Not being shipped off to Australia in Dickensian fashion, Fox is still uncertain about what the future holds in store for him.

He will begin employment in a four-month consulting position with the University to help with the transition of businesses, and in August once officially unemployed, he plans to travel and visit friends and family.

“I can’t afford to retire,” he claims of his future and his interests in pursuing a completely new field. “I would love to think that I’ll do something else besides bookselling. It’s something I could fall back on, or assume I can fall back on. I love doing it, but I’d like to try something different; I just don’t know what that is. Load skiers on the chair lift in Aspen, ski every afternoon, who knows?”

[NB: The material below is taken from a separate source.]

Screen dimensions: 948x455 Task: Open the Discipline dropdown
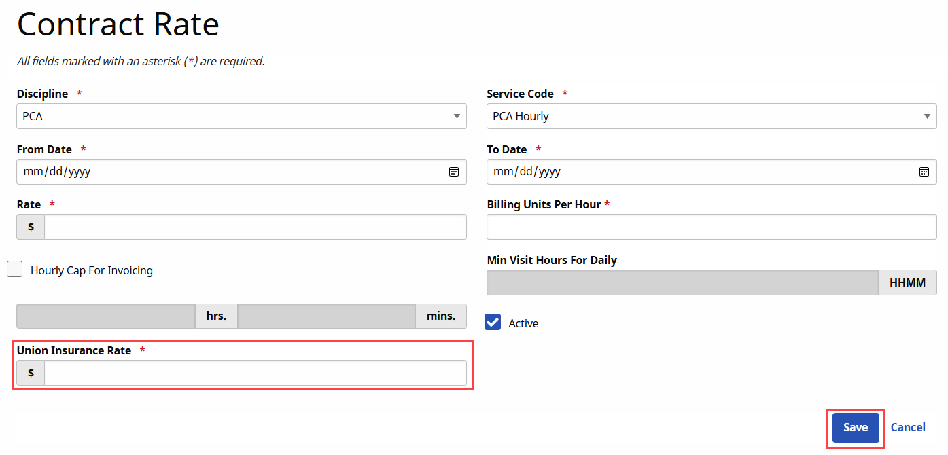pyautogui.click(x=241, y=116)
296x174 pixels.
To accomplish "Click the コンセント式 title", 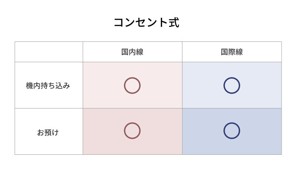I will (x=147, y=22).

Micawber must be fully boarded up by March 31, so to leave time for clean up, Fox plans to close down permanently on March 24 or 25. In preparation to liquidate its inventory, Micawber will continue to deepen its discounts, Fox says, until it comes to the point of offering books at $5 or $6 dollars a bag.

At this point as Fox reflects in Small World, the customers have given him the most support.

“In terms of customers, it’s been six, eight weeks of emotion and affection, and it has not dwindled to my surprise, and at moments, to my dismay,” he said. “Because it is just an incredibly powerful moment; I’m trying to hear each and every person, because I know that there will be a moment two years, three years, four years down the road when I’ll remember the time with great emotion myself. So I’m trying very hard to stay present and to allow myself to feel everything. And it’s hard!”

Unlike Dickens’s Micawber character, Micawber Books has paid its debts to society, and its exile is not forced, but indicative of a strategically seized opportunity, decided with love and respect for its customers and community.

Along the side of the store, funky and vintage post cards are lie, begging to be bought and sent. A handsome cherry-wood lectern features Hippolytus and lies near the store’s first cash register, and a spinning rack, advertised as having 1,001 uses, stands perched toward the front of the store. A sign on a for-sale bookshelf on the threshold to the used section ominously reads, “The Book(s) Stop Here” in prophetic realization that there will soon be a time one but one title exists in Micawber as we know it, and then nothingness. It’s almost the notice you’d find at the end of a novel, the end of a master literary work—the end, finis.